[Task input]

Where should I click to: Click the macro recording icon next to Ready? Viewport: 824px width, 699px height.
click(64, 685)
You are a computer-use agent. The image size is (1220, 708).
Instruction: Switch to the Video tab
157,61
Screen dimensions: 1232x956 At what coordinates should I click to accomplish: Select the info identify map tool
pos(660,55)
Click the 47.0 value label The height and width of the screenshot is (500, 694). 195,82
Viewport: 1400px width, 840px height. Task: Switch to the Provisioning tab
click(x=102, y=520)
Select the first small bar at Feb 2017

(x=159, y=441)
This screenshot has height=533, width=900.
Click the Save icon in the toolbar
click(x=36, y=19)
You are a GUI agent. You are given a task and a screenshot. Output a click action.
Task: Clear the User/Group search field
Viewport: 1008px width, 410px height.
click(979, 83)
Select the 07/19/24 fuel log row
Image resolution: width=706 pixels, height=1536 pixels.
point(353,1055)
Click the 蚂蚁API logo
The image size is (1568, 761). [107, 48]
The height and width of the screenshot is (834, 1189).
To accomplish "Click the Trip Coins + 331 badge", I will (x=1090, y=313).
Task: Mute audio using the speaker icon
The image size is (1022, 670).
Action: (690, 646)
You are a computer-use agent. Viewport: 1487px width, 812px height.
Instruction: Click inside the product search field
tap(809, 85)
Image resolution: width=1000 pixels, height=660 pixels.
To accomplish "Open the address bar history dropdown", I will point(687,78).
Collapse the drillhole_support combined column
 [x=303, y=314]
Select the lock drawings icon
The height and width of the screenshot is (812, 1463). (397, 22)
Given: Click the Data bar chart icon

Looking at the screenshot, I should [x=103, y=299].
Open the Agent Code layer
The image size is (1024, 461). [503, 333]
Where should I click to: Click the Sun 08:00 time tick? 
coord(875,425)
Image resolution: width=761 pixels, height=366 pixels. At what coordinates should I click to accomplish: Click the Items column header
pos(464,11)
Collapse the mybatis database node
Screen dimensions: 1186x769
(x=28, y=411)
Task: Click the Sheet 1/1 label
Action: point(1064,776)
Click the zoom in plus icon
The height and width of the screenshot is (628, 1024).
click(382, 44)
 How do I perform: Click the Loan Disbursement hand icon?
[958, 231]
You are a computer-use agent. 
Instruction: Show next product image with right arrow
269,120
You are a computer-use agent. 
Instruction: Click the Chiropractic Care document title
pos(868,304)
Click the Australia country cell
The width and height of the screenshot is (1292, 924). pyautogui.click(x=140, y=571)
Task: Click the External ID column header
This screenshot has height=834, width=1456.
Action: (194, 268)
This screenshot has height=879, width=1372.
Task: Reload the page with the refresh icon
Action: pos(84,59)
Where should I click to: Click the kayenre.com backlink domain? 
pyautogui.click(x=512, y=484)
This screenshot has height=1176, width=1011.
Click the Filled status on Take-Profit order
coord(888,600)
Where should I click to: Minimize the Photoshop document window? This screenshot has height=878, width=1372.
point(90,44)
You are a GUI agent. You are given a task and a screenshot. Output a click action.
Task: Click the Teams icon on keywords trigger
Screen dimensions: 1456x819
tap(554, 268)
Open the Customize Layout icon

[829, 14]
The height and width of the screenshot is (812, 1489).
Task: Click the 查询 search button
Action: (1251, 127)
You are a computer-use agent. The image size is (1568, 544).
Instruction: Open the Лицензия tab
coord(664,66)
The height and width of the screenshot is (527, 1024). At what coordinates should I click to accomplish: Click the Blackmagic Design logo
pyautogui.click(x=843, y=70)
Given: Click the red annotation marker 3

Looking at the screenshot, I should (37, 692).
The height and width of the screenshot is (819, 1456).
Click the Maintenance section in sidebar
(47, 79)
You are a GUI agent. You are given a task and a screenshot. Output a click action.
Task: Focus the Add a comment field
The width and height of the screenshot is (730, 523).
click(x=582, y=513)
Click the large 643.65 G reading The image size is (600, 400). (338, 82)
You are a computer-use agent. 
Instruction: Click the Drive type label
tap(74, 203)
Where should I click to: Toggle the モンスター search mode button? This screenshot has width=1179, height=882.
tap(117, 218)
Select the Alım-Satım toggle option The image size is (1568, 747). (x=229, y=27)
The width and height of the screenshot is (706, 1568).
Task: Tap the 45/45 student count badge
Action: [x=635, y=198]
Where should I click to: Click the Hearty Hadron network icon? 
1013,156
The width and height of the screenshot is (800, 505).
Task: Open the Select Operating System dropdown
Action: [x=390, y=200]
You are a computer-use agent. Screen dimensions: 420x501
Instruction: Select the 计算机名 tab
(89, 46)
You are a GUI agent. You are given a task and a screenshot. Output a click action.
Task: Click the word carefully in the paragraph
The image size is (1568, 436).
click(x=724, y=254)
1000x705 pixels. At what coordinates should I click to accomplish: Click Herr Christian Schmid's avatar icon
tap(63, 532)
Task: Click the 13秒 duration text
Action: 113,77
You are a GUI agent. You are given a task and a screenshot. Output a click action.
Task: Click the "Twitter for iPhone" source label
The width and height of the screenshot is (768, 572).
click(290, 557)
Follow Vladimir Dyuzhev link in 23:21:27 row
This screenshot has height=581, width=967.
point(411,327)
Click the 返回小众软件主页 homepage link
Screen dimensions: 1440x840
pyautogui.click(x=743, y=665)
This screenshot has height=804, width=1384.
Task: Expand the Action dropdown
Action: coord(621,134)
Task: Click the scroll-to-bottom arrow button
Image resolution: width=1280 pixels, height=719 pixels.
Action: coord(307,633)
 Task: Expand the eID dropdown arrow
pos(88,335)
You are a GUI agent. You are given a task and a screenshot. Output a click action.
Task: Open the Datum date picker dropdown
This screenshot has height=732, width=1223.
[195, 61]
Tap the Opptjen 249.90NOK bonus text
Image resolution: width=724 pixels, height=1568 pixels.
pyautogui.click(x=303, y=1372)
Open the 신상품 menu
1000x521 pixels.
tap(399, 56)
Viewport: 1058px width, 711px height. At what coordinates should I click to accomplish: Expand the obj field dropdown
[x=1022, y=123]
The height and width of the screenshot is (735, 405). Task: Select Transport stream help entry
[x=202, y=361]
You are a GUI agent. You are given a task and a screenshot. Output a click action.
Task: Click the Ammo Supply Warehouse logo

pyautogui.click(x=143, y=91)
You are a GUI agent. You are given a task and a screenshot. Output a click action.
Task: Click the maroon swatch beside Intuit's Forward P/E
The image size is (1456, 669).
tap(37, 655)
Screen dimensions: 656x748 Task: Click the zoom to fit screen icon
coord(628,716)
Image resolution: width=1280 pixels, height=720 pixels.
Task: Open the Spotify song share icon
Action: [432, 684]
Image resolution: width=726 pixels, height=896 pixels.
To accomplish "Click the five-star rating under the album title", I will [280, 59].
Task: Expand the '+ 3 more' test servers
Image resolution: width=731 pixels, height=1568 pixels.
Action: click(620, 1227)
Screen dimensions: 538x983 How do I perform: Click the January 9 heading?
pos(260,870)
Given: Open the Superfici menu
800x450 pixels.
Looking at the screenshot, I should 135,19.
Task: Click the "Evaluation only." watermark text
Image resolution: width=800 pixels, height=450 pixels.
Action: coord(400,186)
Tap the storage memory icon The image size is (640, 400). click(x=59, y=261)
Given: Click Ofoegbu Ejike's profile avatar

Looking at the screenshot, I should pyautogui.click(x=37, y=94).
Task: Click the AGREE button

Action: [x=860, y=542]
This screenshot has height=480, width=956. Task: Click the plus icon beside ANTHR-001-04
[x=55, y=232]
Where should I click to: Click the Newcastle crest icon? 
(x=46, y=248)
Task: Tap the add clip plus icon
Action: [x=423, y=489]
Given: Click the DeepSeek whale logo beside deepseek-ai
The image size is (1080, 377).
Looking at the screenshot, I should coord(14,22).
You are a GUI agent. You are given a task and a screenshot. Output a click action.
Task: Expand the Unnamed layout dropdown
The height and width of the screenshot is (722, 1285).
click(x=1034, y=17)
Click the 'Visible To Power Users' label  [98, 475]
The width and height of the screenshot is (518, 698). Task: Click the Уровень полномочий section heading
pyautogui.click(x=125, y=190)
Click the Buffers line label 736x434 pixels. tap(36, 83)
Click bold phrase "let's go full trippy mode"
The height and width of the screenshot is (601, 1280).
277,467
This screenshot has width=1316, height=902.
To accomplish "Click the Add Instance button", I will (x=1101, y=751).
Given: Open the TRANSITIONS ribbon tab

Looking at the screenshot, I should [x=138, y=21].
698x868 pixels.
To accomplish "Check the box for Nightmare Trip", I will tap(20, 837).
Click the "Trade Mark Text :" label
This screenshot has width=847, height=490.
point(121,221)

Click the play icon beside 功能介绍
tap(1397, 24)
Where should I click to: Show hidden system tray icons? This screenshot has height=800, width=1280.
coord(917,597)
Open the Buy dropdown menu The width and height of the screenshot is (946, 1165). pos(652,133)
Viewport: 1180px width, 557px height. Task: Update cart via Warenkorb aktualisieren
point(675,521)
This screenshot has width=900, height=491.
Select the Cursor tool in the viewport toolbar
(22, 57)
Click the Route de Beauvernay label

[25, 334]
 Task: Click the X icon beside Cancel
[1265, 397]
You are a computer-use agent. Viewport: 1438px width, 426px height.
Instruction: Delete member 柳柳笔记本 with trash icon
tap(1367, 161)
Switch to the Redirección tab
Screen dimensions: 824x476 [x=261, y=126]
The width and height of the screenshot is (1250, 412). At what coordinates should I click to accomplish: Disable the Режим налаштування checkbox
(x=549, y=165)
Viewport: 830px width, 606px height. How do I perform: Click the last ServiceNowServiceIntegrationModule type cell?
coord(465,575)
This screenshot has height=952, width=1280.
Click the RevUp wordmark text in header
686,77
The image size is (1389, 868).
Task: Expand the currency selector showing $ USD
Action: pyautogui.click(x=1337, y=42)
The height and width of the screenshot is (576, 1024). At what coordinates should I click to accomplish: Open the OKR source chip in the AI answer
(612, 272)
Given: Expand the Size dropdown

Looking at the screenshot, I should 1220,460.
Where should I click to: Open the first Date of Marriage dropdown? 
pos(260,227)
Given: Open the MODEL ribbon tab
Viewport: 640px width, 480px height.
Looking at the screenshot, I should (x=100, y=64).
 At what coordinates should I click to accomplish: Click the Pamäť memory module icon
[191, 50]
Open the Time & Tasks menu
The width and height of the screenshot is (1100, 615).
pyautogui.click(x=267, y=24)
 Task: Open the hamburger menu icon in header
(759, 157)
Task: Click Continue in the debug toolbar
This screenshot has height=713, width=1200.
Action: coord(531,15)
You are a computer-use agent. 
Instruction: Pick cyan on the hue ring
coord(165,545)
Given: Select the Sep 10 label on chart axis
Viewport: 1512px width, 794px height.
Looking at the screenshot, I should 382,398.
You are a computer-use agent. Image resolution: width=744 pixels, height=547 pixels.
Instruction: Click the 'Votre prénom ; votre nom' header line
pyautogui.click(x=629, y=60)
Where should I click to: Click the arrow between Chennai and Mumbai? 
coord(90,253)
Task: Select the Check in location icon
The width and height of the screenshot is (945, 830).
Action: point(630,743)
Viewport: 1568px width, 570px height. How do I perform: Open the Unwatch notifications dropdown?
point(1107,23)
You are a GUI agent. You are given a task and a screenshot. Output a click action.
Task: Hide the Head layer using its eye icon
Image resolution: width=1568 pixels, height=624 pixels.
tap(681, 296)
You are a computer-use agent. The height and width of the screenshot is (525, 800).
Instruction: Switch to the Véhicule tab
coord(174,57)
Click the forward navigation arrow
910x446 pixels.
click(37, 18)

[/Task input]

Quote every line from the line containing "Click the forward navigation arrow" through the closing line of the listing, including both.

** Result for this exercise **
Click the forward navigation arrow
910x446 pixels.
click(37, 18)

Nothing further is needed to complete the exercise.